İstanbul İşçi Sendikaları Şubeler Platformu, Sputnik Türkiye'deki gazetecilerin sürdürdüğü greve destek vermek için etkileyici bir eylem düzenledi. Taksim'de başlayan ve Beşiktaş'ta son bulan bu yürüyüşte, İsrail-Filistin çatışmasından kıdem tazminatı hakkına, vergi adaletsizliğinden Sputnik çalışanlarının grevine kadar birçok önemli konu ele alındı.

Saraçhane Meydanı'nda toplanmalar başladı Saraçhane Meydanı'nda toplanmalar başladı

Beşiktaş'ta bulunan Süzer Plaza önünde 67 gündür grevde olan gazetecilerle bir araya gelen platform, çalışanlara güçlü bir destek açıklaması yaptı. Basın açıklamasında "Sputnik patronları, grev kırıcılığına son vermelidir; derhal masaya oturmalı ve işçilerin haklarını vermeli" denilerek, platformun grevdeki işçilere verdiği desteğin altı çizildi. İşçileri ve emekçileri, sendikalarıyla bir araya gelmeye çağıran Türkiye Gazeteciler Sendikası Genel Başkanı Gökhan Durmuş da konuşma yaptı.

Durmuş, Sputnik işvereninin yasaları ihlal ettiğini hatırlattı ve devlet yetkililerine seslendi. Rusya merkezli şirketin Türkiye'de anayasayı ihlal ettiğini belirten Durmuş, işten çıkarılan işçilerin derhal işe geri alınmasını talep etti ve başta Çalışma Bakanlığı olmak üzere herkesi harekete geçmeye çağırdı.

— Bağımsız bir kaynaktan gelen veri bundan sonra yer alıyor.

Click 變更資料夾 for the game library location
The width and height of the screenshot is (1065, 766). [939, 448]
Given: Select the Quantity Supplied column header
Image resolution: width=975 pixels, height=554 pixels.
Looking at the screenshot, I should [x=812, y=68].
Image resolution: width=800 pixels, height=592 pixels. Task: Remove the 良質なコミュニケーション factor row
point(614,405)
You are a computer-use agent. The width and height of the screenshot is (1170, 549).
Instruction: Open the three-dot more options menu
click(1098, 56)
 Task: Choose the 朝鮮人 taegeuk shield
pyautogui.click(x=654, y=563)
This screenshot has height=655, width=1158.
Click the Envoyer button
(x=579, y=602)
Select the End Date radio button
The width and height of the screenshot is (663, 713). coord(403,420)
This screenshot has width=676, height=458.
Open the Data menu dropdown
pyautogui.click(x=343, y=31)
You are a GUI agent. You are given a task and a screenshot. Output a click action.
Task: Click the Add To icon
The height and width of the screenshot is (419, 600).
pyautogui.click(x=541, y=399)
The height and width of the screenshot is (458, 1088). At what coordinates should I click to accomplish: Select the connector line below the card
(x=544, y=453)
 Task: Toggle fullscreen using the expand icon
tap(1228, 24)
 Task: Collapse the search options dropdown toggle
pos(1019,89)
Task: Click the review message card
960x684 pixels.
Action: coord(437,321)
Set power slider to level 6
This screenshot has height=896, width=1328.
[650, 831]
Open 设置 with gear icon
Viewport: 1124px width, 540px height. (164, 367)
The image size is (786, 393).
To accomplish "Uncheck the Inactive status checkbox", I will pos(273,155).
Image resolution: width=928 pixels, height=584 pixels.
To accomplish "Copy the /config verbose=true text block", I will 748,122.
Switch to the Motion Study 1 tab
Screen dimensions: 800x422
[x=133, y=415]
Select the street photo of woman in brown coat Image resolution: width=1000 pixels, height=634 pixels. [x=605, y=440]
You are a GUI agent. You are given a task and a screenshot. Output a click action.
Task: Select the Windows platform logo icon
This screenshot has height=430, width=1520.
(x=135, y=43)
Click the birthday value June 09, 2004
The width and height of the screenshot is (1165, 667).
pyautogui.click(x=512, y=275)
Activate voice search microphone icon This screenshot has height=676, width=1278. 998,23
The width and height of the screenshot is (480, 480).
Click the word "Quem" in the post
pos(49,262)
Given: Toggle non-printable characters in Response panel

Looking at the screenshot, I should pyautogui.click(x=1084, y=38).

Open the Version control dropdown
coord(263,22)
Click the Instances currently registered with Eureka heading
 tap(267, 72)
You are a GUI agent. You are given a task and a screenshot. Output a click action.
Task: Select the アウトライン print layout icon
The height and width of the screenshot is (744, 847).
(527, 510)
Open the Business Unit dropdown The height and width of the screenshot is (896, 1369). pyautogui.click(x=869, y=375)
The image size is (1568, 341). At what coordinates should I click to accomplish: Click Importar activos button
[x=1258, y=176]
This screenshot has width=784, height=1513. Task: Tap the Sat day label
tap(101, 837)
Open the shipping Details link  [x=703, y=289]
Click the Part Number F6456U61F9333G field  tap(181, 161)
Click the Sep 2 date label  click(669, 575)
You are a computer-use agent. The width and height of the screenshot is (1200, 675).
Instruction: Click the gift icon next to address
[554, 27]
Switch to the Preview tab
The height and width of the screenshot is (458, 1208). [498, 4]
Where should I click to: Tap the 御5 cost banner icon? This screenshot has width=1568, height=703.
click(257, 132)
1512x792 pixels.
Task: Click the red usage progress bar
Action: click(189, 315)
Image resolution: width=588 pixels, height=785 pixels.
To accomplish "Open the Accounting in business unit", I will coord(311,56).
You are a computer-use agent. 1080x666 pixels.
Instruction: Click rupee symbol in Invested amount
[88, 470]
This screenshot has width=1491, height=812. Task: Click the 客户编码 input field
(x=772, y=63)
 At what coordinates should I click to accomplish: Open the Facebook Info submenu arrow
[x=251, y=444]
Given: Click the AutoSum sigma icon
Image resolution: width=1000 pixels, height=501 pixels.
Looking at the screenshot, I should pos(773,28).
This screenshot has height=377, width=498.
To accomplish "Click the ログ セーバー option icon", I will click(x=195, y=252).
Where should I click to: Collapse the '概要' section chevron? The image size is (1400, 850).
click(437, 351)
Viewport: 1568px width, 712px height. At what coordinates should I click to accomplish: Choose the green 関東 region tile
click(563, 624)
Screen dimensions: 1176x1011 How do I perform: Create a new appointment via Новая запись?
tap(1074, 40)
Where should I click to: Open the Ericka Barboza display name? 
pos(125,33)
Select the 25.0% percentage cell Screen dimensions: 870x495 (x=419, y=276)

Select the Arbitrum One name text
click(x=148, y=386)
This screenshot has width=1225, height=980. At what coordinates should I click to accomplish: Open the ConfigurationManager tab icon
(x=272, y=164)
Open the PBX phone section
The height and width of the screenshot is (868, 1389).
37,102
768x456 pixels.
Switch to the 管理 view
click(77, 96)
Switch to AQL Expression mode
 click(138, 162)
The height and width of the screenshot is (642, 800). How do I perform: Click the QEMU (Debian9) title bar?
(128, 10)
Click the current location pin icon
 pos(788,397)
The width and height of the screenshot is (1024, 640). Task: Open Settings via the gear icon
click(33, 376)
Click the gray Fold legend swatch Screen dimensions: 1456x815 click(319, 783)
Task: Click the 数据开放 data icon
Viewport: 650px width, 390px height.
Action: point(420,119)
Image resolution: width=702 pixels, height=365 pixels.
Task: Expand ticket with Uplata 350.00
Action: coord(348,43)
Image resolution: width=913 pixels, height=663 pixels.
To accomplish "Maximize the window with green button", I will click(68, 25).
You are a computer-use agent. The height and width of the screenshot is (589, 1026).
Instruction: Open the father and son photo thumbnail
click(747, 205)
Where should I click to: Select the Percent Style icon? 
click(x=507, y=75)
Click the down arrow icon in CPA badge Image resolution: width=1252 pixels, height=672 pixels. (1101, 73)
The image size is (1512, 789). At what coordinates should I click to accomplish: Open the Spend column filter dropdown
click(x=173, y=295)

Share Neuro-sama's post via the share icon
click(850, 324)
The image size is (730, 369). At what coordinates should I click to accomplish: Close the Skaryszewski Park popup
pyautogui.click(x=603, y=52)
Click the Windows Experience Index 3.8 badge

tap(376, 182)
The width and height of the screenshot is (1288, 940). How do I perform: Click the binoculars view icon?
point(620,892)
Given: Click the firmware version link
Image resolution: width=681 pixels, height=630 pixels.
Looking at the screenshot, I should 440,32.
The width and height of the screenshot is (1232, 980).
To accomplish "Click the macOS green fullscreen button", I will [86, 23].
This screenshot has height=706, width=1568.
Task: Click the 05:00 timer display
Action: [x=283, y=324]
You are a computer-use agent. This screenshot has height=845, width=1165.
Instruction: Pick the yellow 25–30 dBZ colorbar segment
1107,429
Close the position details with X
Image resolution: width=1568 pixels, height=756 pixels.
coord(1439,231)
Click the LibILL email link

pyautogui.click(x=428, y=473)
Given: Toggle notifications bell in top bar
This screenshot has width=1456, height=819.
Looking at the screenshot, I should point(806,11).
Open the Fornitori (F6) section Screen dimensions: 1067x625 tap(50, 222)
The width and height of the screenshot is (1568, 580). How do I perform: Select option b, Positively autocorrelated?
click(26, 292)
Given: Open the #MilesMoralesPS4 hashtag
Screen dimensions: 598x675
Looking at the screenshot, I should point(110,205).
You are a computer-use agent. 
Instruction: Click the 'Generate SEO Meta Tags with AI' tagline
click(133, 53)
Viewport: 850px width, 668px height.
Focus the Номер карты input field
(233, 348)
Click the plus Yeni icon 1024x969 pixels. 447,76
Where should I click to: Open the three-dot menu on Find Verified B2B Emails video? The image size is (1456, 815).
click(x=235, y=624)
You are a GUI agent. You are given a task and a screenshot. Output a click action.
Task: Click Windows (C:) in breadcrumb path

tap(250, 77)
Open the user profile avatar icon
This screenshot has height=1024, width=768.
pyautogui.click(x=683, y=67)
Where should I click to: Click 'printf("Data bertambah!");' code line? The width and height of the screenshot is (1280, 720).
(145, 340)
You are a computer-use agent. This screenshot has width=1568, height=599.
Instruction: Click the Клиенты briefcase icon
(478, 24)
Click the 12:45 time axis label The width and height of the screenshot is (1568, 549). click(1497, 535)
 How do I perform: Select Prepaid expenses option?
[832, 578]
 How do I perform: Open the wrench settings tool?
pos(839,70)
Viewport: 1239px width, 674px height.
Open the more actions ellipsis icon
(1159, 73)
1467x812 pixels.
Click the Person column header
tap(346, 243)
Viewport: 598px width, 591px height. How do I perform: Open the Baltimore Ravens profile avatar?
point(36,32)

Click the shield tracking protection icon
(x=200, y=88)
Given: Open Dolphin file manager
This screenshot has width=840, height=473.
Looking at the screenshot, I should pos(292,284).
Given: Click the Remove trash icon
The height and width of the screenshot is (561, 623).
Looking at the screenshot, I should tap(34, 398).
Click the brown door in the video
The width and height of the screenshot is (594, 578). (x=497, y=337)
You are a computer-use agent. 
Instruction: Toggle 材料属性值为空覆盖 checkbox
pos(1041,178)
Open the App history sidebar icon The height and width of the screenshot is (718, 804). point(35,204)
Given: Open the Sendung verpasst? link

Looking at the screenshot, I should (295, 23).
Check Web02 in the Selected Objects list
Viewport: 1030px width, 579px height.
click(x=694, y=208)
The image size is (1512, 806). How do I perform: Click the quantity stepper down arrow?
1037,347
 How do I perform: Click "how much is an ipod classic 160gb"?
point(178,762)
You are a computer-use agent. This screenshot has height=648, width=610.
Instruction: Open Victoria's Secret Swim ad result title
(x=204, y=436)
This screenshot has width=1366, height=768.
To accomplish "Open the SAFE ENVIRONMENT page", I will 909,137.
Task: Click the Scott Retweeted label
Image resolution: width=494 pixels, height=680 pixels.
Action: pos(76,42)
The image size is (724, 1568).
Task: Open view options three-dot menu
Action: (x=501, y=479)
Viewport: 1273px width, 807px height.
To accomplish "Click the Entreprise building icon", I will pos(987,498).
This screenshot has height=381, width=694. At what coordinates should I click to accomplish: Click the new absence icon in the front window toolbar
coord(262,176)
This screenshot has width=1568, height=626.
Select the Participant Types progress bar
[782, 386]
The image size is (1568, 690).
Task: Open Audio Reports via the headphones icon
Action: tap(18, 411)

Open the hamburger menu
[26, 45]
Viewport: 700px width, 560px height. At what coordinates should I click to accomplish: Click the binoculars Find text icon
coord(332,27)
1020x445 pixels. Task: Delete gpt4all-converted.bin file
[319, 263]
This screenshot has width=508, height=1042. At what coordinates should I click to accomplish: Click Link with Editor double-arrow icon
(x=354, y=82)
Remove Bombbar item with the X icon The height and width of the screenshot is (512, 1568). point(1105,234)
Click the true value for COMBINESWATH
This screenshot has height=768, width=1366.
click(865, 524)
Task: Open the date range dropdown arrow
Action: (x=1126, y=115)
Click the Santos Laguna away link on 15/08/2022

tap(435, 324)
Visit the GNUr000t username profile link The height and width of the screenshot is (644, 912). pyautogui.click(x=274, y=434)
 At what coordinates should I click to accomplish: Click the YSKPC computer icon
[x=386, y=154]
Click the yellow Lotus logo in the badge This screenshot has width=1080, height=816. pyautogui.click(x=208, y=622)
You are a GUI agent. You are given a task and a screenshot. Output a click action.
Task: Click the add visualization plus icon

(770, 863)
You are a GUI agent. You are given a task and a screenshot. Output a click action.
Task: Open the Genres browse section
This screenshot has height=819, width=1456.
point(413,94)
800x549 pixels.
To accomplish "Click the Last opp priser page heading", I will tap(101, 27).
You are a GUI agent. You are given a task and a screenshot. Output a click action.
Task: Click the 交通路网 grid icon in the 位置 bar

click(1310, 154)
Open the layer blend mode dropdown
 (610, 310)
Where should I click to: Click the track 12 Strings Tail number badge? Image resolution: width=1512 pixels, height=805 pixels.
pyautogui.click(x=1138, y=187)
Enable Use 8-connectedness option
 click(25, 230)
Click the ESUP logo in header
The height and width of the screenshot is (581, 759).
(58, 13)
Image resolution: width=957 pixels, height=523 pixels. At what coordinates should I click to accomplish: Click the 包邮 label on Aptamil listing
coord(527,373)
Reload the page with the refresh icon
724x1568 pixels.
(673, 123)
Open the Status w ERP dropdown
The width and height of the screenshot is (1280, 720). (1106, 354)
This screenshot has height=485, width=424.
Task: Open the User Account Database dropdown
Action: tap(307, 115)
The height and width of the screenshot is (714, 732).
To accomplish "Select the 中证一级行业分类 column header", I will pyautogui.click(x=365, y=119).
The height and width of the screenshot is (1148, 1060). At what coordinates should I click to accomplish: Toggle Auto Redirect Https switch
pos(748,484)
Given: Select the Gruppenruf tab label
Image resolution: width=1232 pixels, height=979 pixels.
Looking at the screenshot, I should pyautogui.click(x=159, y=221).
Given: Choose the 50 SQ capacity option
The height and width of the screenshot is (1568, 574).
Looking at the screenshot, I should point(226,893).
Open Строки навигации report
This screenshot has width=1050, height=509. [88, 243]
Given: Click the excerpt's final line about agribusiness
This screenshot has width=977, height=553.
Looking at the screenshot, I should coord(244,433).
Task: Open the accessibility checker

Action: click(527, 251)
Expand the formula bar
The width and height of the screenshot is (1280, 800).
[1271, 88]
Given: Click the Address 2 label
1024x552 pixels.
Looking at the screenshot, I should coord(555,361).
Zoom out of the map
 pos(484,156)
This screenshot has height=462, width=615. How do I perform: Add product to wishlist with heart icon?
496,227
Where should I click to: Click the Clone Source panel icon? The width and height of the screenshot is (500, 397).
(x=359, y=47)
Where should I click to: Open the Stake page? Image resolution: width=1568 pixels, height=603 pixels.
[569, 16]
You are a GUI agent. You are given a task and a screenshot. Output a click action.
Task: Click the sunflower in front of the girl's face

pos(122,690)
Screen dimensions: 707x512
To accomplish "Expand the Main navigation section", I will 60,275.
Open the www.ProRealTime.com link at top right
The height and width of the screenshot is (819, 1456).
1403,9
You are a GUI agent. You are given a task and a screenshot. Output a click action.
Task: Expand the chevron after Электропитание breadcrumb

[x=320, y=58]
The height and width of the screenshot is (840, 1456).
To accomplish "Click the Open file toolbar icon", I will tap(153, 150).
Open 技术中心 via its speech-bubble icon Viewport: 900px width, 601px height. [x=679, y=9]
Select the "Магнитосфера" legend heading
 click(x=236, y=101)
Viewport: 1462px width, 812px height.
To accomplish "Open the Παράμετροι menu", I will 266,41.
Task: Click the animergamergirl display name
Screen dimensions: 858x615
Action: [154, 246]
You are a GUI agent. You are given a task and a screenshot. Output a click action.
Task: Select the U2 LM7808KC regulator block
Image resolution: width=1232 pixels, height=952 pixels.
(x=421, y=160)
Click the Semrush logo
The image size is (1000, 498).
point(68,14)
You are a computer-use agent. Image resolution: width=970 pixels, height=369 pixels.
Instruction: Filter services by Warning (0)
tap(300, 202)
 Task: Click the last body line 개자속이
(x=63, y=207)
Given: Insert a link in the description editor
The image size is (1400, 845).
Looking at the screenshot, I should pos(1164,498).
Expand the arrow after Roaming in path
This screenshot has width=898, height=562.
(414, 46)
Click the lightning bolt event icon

İsrail İle Yapılan Anlaşmalar İptal Edilmelidir

Eylem sırasında, günlerdir Gazze'de devam eden bombardımanlarla ilgili olarak İsrail'in etnik temizlik politikalarına vurgu yapıldı ve "AKP iktidarı İsrail ile yapılmış tüm anlaşmaları iptal etmelidir" denildi.

Vergi Dilimleri Düşürülmelidir

Eylemde ayrıca, hükümetin açıkladığı Orta Vadeli Program eleştirildi ve şu ifadeler kullanıldı:

"İktidar, ülkemizde yaşanan ekonomik krizden çıkış yolu olarak seçtiği yöntemler ile bir kez daha işçi ve emekçilerin temel haklarını hedef almaktadır. Adına Orta Vadeli Program (OVP) denen bu çıkış yolunda, yine işçi ve emekçilere kemer sıkmaları önerilmektedir. Patronlar karlarını katlarken işçi sınıfı açlığa mahkûm edilmektedir. OVP ile birlikte kıdem tazminatı da yeniden gündeme getirilmiştir. Her fırsatta kıdem tazminatının farklı yöntem önerileri yapılıyormuş gibi gündeme getirilmesi artık kabak tadı vermiştir. Kıdem hakkımıza yönelik her türlü girişim, Türkiye işçi sınıfının tokadıyla karşı karşıya kalacaktır. Bu böyle bilinmelidir ve kıdem hakkımızın gasp edilme sevdasından vazgeçilmelidir.

Eğer bir çıkış yolu aranıyorsa, emekçilerin haklarına göz dikmek yerine, yıllardır ısrarla söylediğimiz vergide adalet sağlanmalıdır. "Kriz var" deniyor, çok kazanan daha çok kazanıyor, az kazananın geliri daha da düşüyor. Bu dengesizlik ve adil olmayan gelir dağılımı giderilmelidir. Talebimizi bir kez daha yineliyoruz: Vergide adalet sağlanmalı, çok kazanandan çok, az kazanandan az vergi alınmalıdır. Vergi dilimleri düşürülmeli ve ekonomik programlar, sendikaların önerileri alınarak planlanmalı ve düzenlenmelidir.

TÜİK verilerine göre, Türkiye'de ücretliler 2019 yılında milli gelirin yüzde 31,4'ünü alırken, bu oran 2021 yılında yüzde 27'ye düştü. Şirketlerin milli gelirden aldığı pay ise son iki yılda yüzde 42,9'dan 47'ye yükseldi. 2022 yılında ücretlilerin GSYH'den aldığı pay, 3.17 puanlık bir düşüşle yüzde 23.72'ye geriledi. Şirketlerin payı ise oransal olarak artmaya devam ediyor. 2023 verileri yayınlandığında, daha kötü bir tablo ile karşı karşıya olduğumuzu göreceğiz.

Adaletsizlik bu kadar açıkken ve enflasyonla mücadele adı altında kıdem hakkına saldırmak, emekçileri düşük ücretlerle çalışmaya mahkûm etmek kesinlikle kabul edilemez. Konfederasyonlarımızı bir kez daha vergide adalet, insanca yaşama yetecek ücret ve kıdem hakkı için birlikte hareket etmeye davet ediyoruz."